The electricity distribution building is an important part of the transformer substation; it includes the main transformer system, frames and equipment foundations, high-voltage reactor system, station transformer system, lighting rod tower, conduit line, and barrier. Carbon emissions related to electricity distribution buildings account for 65.7% of construction engineering. Among them, the TC transformer substation produces the least, accounting for 22,288.31 t CO₂ eq, while the AL transformer substation generates the most, accounting for 26,369.47 t CO₂ eq. As the main structure of the transformer substation, the frames cover more than 50% of the area. The carbon emissions are closely related to the amount of steel and concrete used in the construction process. Based on the geological report, the TC substation is located in a favorable area for earthquake resistance; it has better formation stability, and the seismic intensity is 6 degrees. The seismic intensity of other substations is 7 degrees, belonging to the general area of earthquake resistance, which needs to apply the lattice frame, resulting in an increased cost. Furthermore, the horizontal tension caused by lateral wind pressure and the load caused by the ice-covering of wires and insulators should be considered in the construction of the frames. The AL transformer substation is located in the valley tuyere area of Northern Xinjiang province, with high wind speeds and low temperatures in winter. Therefore, the frame structure of the AL substation is more complex, covers a larger area, and generates more carbon emissions than other projects. In addition, carbon emissions from conduit lines and barriers are mainly associated with the land area.

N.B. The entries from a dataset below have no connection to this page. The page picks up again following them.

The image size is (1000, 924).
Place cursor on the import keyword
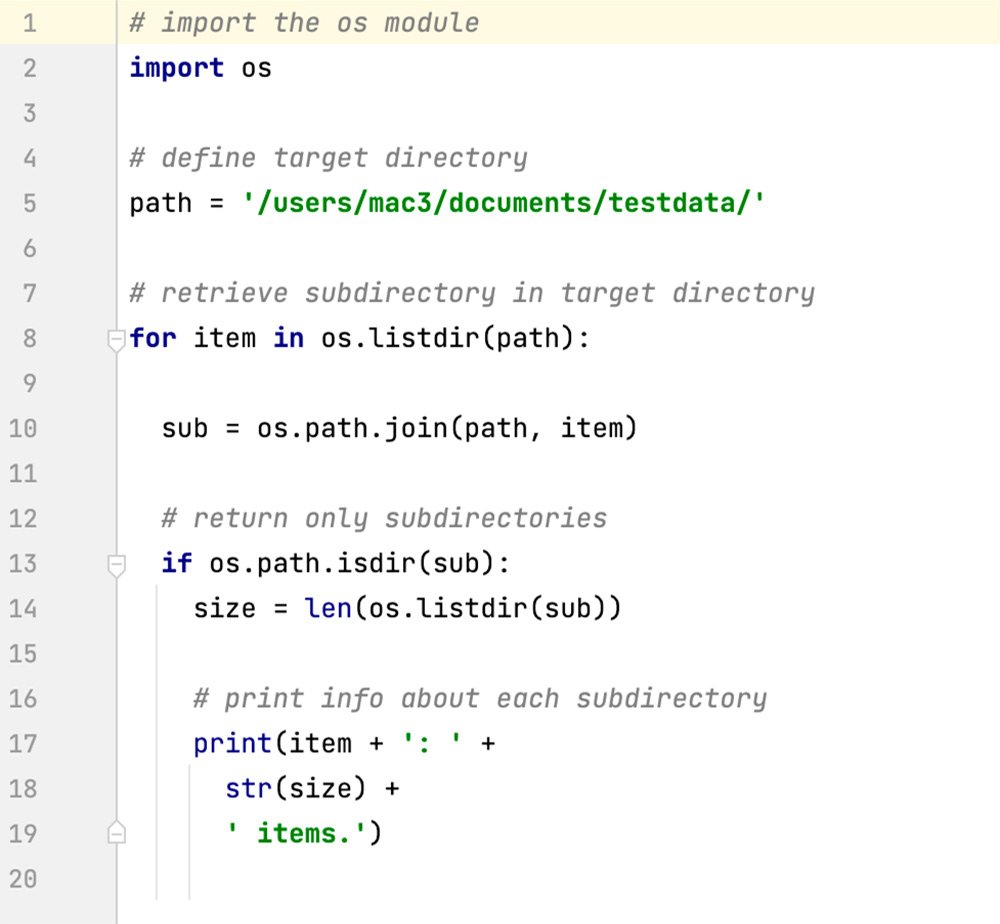pyautogui.click(x=176, y=68)
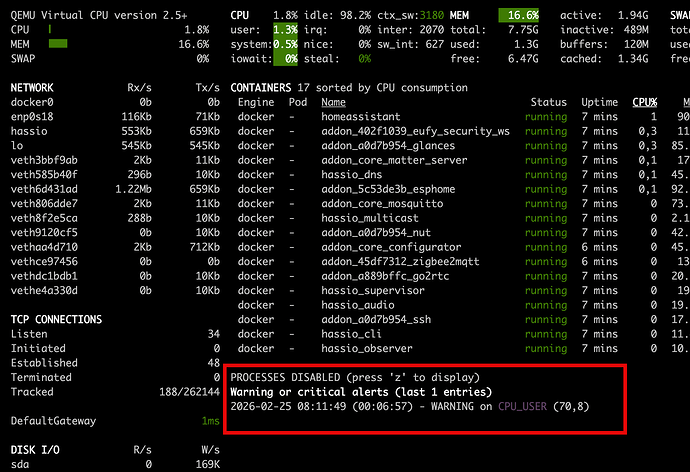Select the docker0 network interface row
690x472 pixels.
click(31, 102)
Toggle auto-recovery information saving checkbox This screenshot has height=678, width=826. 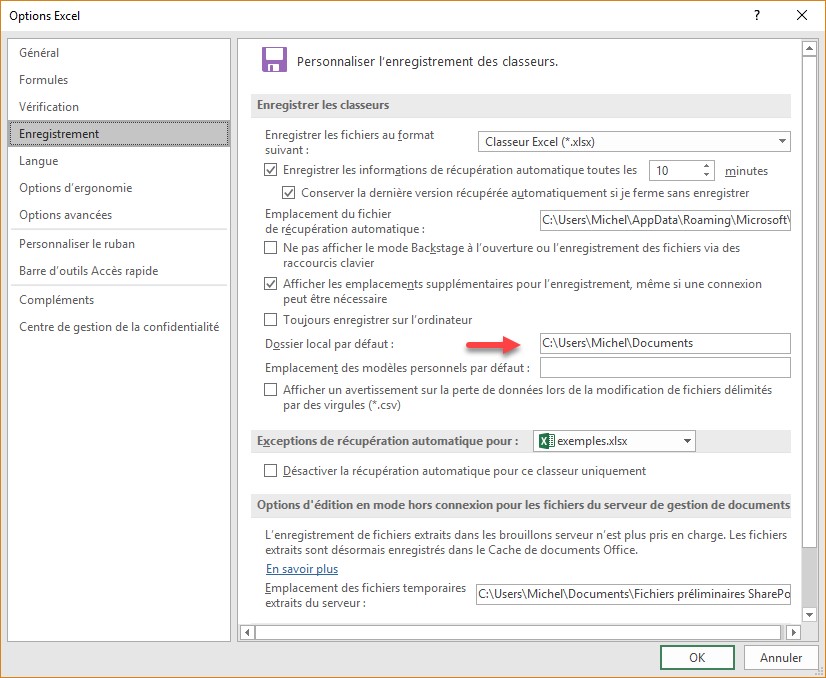tap(271, 171)
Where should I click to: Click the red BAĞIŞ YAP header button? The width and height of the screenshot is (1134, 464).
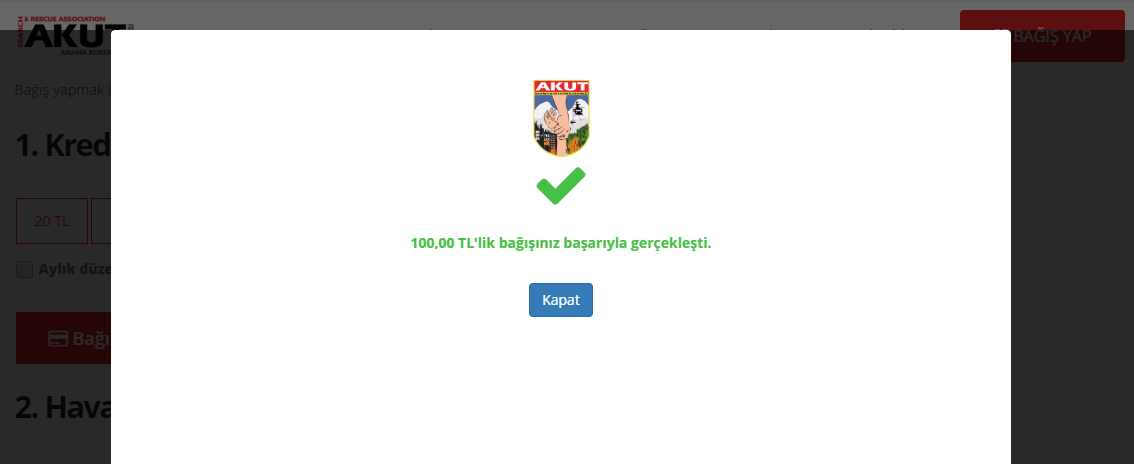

Station buildings consist of site formation, station road and square, drainage pipeline, walls, and gate. Carbon emissions are responsible for about 16.2% of the construction engineering, and they are closely related to the size of the substation. Special buildings include foundation treatment, the construction of road and drainage outside the station, and the retaining wall. They are closely associated with soil quality, accounting for about 10% of carbon emissions. Furthermore, water supply buildings and fire-fighting buildings are responsible for 0.48% and 0.32% of carbon emissions in construction engineering, respectively.

3.1.2. Carbon Emissions from Installation Engineering

The installation engineering can be divided into the main transformer system, electricity distribution equipment, reactive compensation device system, control/direct current system, auxiliary power system, full station debugging, cable/earthing system, and communication/telecontrol system. Carbon emissions from installation engineering in each transformer substation are listed in Figure 5.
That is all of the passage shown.